Here’s how it works, says Stephanie Bell, the director marketing and media relations at Junior Achievement USA: You start by entering your career, using a drop-down menu of many options. The app will tell you the median salary of that career, as well as the educational requirements and the potential for growth. Once you add your career to the calculator, you can select the level of education you plan to complete, where you plan to complete it — in state or out, public or private — and whether you want to include room and board. You then include payment options, including how much your parents will contribute, any amount you might receive from scholarships and grants, your own wages that you plan to contribute, and student loans. You can ask the calculator to auto-adjust student loans based on the other figures.PWC app image

What you find, at the end of the exercise, is what percentage of your future monthly salary could end up going to student loans. The calculator will then evaluate the information you plugged in and return an ROI (return on investment) score of between one and five.
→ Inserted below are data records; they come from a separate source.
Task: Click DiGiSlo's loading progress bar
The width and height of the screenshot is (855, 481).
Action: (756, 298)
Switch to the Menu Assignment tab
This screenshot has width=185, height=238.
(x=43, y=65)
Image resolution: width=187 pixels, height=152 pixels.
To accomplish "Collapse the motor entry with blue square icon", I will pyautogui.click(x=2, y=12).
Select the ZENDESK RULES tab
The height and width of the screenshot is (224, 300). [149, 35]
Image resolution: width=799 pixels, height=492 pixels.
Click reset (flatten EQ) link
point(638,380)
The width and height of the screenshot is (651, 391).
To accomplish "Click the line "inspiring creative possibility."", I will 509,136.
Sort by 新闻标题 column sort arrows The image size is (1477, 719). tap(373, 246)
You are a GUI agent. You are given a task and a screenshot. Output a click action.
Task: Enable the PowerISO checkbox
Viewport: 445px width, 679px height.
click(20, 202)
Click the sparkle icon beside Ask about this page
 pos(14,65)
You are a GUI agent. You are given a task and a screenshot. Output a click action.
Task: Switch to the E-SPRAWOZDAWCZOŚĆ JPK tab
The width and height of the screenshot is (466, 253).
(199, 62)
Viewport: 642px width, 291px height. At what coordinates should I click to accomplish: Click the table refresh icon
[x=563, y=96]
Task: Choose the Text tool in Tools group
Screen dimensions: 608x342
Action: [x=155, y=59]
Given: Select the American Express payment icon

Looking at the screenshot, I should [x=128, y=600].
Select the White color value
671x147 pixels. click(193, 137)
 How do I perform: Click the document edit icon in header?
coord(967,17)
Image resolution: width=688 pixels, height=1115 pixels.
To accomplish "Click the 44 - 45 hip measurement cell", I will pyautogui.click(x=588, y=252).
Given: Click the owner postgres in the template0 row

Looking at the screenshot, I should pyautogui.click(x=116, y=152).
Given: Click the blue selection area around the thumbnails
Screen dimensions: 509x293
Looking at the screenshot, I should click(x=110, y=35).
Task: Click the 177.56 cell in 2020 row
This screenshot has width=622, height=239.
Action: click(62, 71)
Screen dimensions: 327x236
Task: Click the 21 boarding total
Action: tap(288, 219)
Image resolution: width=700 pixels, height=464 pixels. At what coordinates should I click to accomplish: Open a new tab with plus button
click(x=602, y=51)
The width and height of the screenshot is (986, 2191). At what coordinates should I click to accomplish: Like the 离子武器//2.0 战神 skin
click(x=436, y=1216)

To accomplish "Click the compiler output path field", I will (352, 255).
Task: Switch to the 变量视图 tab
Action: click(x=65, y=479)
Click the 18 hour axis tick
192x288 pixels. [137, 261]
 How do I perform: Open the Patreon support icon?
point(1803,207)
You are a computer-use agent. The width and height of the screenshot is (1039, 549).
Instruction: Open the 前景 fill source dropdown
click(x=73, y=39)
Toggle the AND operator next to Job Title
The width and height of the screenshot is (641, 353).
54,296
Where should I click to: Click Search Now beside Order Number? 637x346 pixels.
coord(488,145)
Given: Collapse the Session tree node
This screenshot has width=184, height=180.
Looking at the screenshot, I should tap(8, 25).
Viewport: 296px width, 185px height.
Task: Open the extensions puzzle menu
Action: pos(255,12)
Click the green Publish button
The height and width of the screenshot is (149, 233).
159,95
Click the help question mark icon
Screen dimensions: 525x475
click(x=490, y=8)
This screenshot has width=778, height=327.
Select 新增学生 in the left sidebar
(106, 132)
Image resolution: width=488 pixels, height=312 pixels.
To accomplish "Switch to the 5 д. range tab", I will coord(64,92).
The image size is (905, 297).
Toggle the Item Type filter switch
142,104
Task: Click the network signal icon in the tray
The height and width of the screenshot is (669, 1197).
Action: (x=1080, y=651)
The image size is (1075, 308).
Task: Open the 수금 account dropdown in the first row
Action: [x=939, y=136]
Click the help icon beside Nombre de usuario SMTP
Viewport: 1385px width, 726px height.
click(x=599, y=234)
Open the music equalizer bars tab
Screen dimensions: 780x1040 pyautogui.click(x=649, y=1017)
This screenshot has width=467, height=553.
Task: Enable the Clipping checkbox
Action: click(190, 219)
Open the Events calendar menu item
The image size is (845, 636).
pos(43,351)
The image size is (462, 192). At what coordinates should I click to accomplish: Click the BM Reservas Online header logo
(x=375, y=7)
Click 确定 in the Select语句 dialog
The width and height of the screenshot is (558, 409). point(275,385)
In the example I ran, in which I was planning to be a public relations specialist (which, according to JA Build Your Future, has a median salary of $57,550), if I were to attend a public, in-state college for a bachelor’s degree, my four-year total costs, including room and board, would be $71,440. With a few contributions from my parents and scholarships, I could bring my borrowing down to around $10,000 per year, making my student loan payments about 9% of my future monthly salary. The calculator gave my hypothetical scenario a ROI score of four, the second highest. A one would mean my eventual student loan payments would take up 21% or more of my future salary; two is equal to 16 to 20%; three is 11 to 15%; four is 6 to 10% and five — the best possible outcome — means the app predicts your student loan payments will take up between 0 and 5% of your future monthly salary.

Bell suggests using the calculator early — once your student is a high school senior, it’s largely too late. “When you’re having conversations about what your kids want to do when they grow up, they can have this information at their fingertips and that will help them make decisions as they progress through middle and high school.” Should you encourage your kids to give up a life-long dream if the calculator spits out a 1? No. But you might encourage them to spend two years at a community college to lower costs, or aggressively apply to scholarships, or set their sights on an in-state school rather than a pricey private option. “Once you get around a three, you might want to rethink some of your options,” says Bell. “Anything that says your loan payments are 10% of your monthly income or less is probably going to be okay, but families should make these decisions based on their own circumstances and how much debt they feel comfortable taking on.”